## Task input:
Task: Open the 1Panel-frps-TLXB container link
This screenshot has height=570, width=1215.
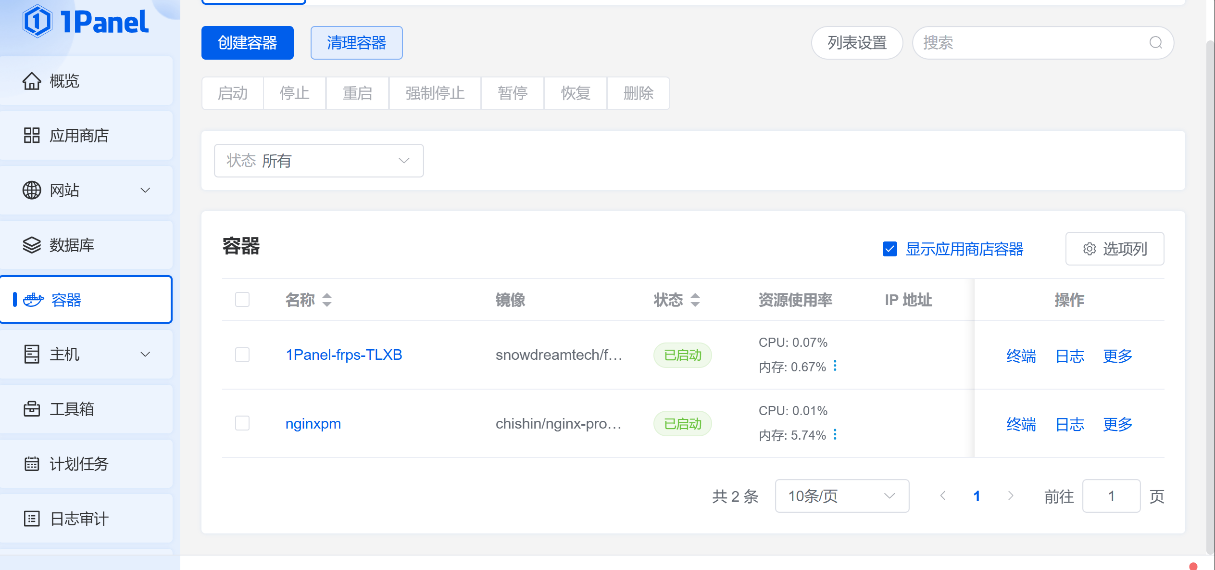Action: 344,355
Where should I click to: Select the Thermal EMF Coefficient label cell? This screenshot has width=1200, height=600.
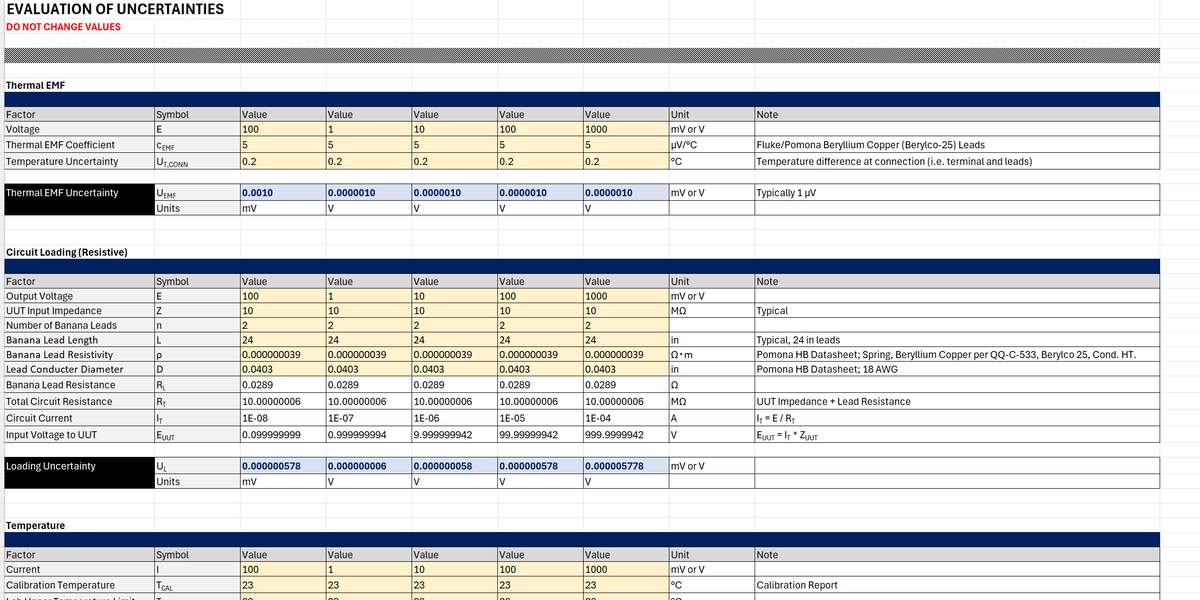pos(61,145)
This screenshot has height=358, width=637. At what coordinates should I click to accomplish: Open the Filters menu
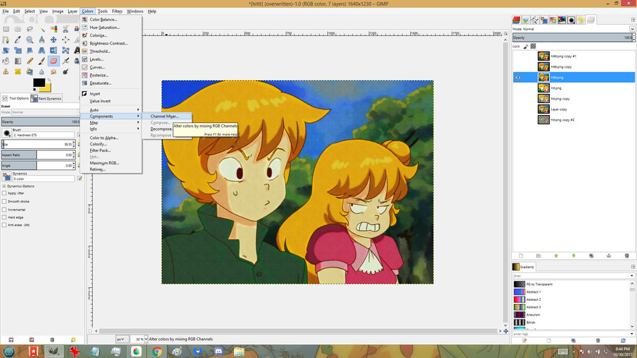click(117, 11)
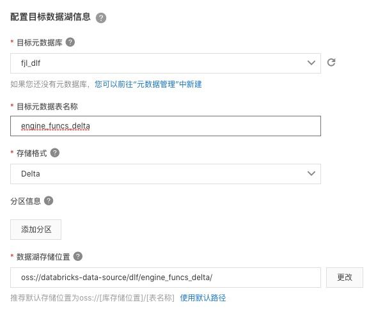Image resolution: width=385 pixels, height=314 pixels.
Task: Click the 配置目标数据湖信息 section heading
Action: 51,17
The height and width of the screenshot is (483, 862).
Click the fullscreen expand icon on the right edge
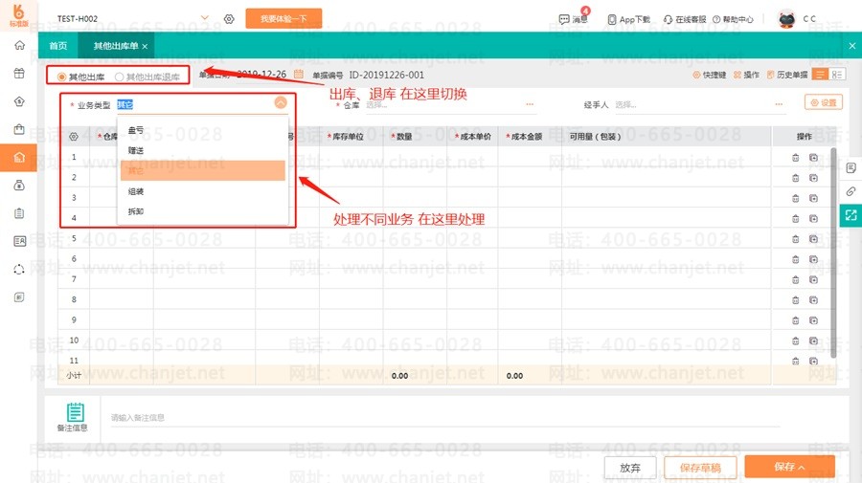pos(851,215)
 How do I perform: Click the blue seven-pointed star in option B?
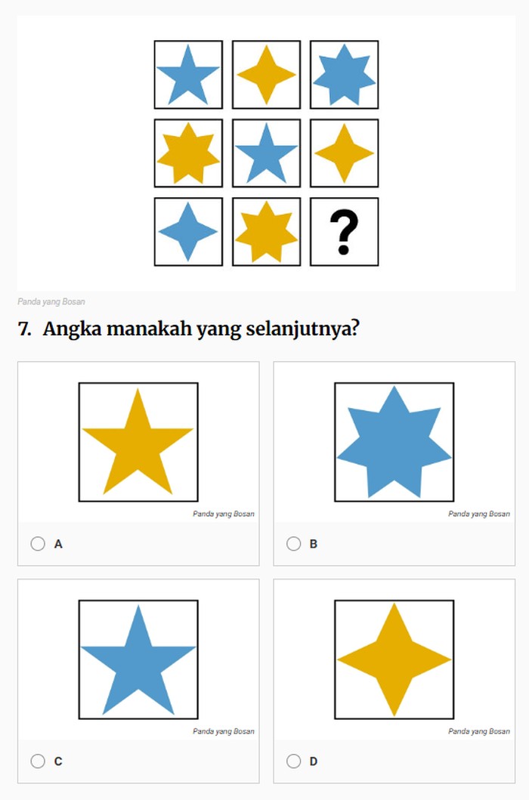click(x=394, y=443)
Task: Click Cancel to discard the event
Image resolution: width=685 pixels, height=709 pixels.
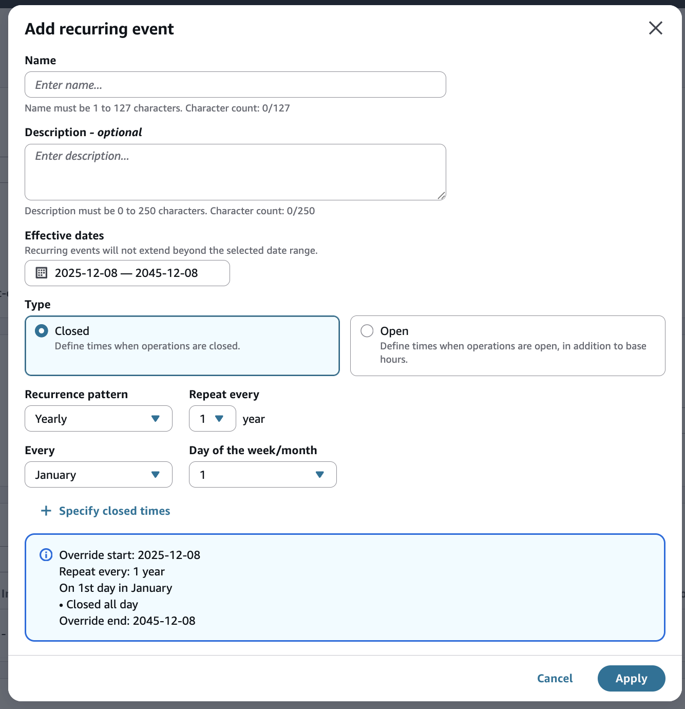Action: pos(555,679)
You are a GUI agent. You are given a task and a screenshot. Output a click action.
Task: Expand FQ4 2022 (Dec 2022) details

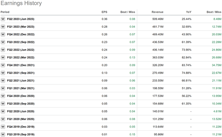coord(3,34)
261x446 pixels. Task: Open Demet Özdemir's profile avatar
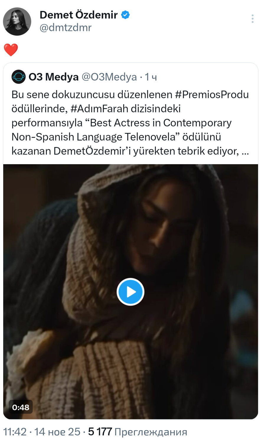click(17, 22)
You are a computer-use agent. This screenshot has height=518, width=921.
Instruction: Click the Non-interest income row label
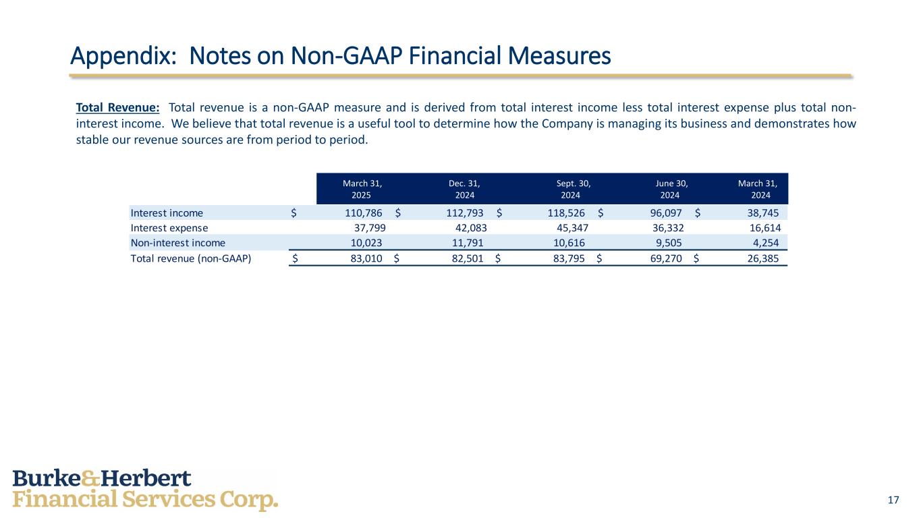pos(178,243)
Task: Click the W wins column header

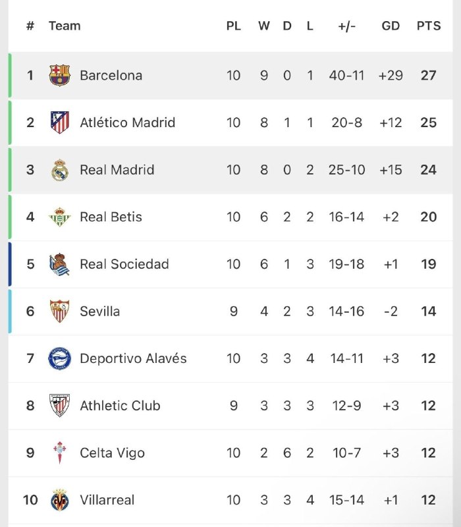Action: coord(264,26)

## Given request:
Rewrite the items above as a JSON list of strings with one string per line, skipping blank lines and leaving the pictures out.

## Output for this task:
[
  "Task: Open the 1Panel-frps-TLXB container link",
  "This screenshot has height=570, width=1215.",
  "Action: 344,355",
  "Where should I click to: Select the Thermal EMF Coefficient label cell? This screenshot has width=1200, height=600.",
  "pos(61,145)",
  "This screenshot has height=358, width=637. At what coordinates should I click to accomplish: Open the Filters menu",
  "click(117, 11)",
  "Image resolution: width=385 pixels, height=314 pixels.",
  "Task: Click the 配置目标数据湖信息 section heading",
  "Action: 51,17",
  "The height and width of the screenshot is (483, 862).",
  "Click the fullscreen expand icon on the right edge",
  "pos(851,215)",
  " How do I perform: Click the blue seven-pointed star in option B?",
  "click(x=394, y=443)",
  "Task: Click Cancel to discard the event",
  "Image resolution: width=685 pixels, height=709 pixels.",
  "Action: pos(555,679)",
  "You are a GUI agent. You are given a task and a screenshot. Output a click action.",
  "Task: Expand FQ4 2022 (Dec 2022) details",
  "coord(3,34)",
  "261x446 pixels. Task: Open Demet Özdemir's profile avatar",
  "click(17, 22)",
  "You are a computer-use agent. This screenshot has height=518, width=921.",
  "Instruction: Click the Non-interest income row label",
  "pos(178,243)",
  "Task: Click the W wins column header",
  "Action: coord(264,26)"
]